The effect of the trends on the replacement ratio:

In view of the trends I have so far presented, a most interesting question arises: What will happen to the level of pension payments at retirement? The variable that we customarily look at in this context is the replacement rate - what will the retiree's income be, compared to his pre-retirement wage? A simulation of the net replacement rates, including defined contribution pensions and old-age pensions, provides an illustration of income at NIS 7500 a month. If we look at women who retire at age 62, whose pension savings generate an average real yield of 4 percent per year, and who save 17.5 percent of their salaries, the replacement rate will be 71 percent. In contrast, another retiree with a deduction rate of 19.5 percent with the same yield, will have a replacement rate of 76 percent. If we look at a retiree at age 67 with a deduction of 19.5 percent, the replacement rate will be about 100 percent, which ensures the maintenance of the same lifestyle after retirement. Another possibility for reaching the same lifestyle upon retirement is to increase the monthly deduction so that women who retire at age 62 and want to reach the same replacement rate as those who retire at 67 need to increase their monthly deductions by about 8 percent.

How did the increase in the retirement age in 2004 affect employment and wages?

Increasing the retirement age for women from 60 to 62 increased employment and the wage path for women aged 60-61 and led, immediately after the change, to an increase of about 4.3 percentage points in the employment of salaried women aged 60-61. This is the effect immediately after the change. In the Bank of Israel Annual Report for 2013, we showed that the extended effect is even larger. The absolute majority of women (more than 80 percent) continued to work after the retirement age was raised, and there was no increase found in the unemployment rate among older women following the increase in the retirement age. In the long term, it is likely that as the retirement age rises, employment rates among older women will also increase. It is important to note that the official retirement age (age of eligibility) contributes to designing labor market norms in that it works as a signal to both workers and employers, and affects the actual retirement age, thereby contributing to their preparations for continued employment. As we can see from Labor Force Survey data, there has been a dramatic change in the labor market, which is reflected in a doubling of the rate of working women aged 60-64 from 25 percent in 2004 to 49 percent in 2013.

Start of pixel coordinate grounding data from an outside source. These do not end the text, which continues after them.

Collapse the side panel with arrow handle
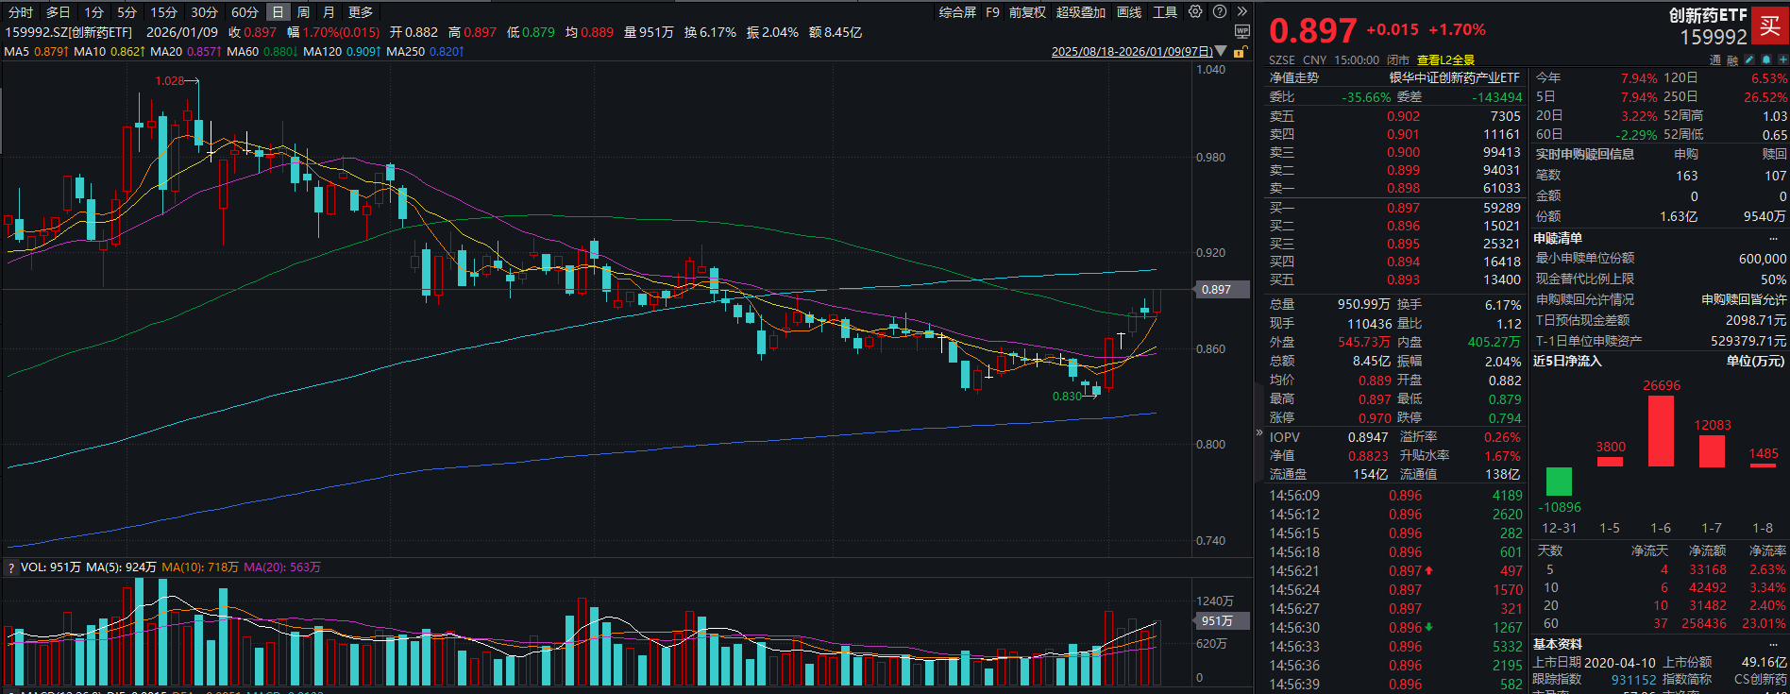The height and width of the screenshot is (694, 1790). [1258, 432]
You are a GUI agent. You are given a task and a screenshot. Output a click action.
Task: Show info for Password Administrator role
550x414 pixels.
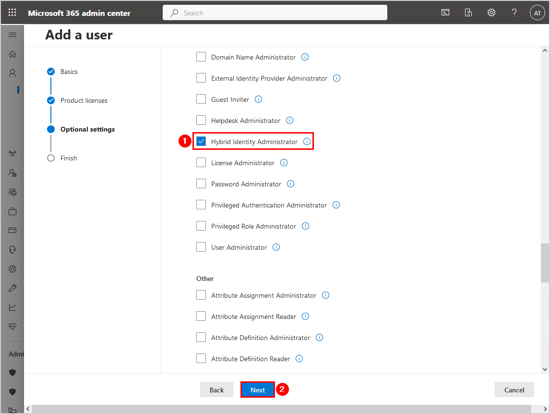click(x=290, y=184)
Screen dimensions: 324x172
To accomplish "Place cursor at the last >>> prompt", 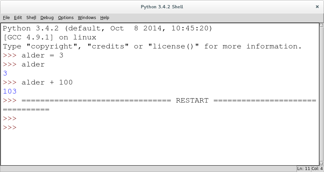I will click(10, 127).
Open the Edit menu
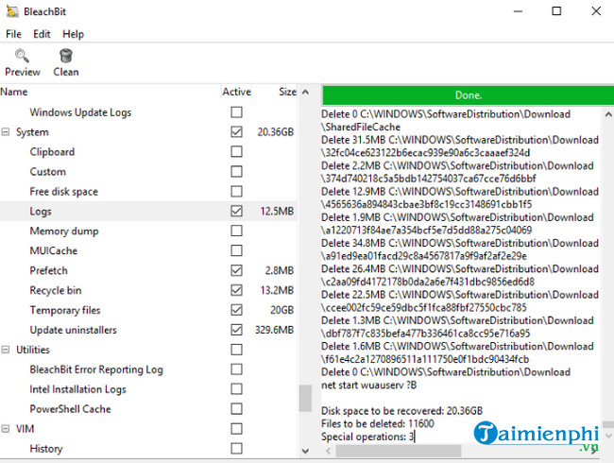 click(x=42, y=34)
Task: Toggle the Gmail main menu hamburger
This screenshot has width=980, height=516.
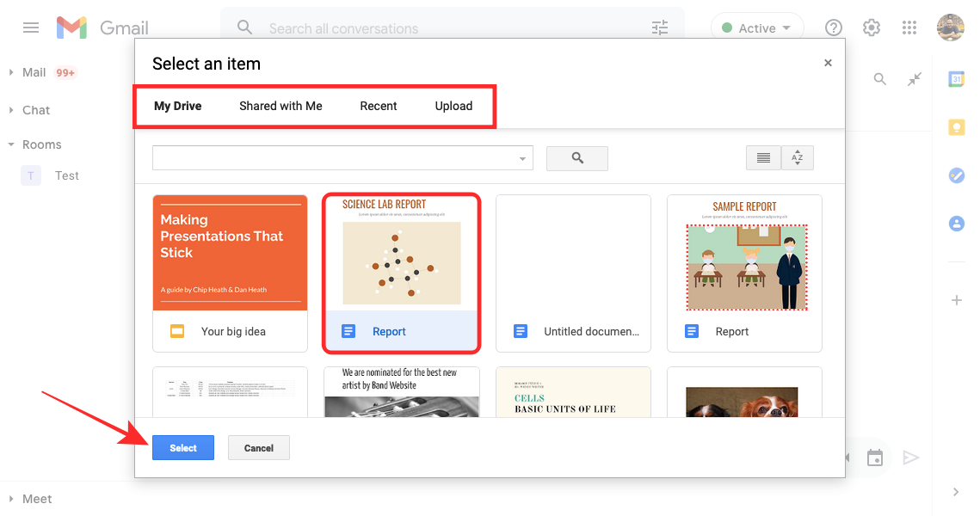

Increasing the retirement age requires complementary policy tools in the labor market

In order to make the process of raising the retirement age for women successful, complementary policy tools must be used in the labor market, such as:

● Extending the period of unemployment benefits for older workers.

● Incentives for employing older women.

● Enforcing labor laws, particularly the prohibition against discrimination based on age.

● Allocating resources for professional training while focusing on more demanding professions.

In summation, increasing the retirement age is expected to significantly increase the employment rate of older women, and the retirement age should be increased in order to ensure sufficient pension savings and income upon retirement. This should be accompanied by complementary measures such as encouraging the employment of older women, for example through programs such as "Experience Required", which was launched by the Ministry of Seniors Affairs this morning. There are obviously cases where older people have difficulty finding work, but the data show that the unemployment rate or those who despair of finding a job did not increase as a result of raising the retirement age. In view of all this, the more we promote raising the retirement age, it will be possible to do so more gradually, which will allow employers and workers to adjust and prepare for the change ahead of time, and to ensure proper employment until retirement and proper pensions for afterwards.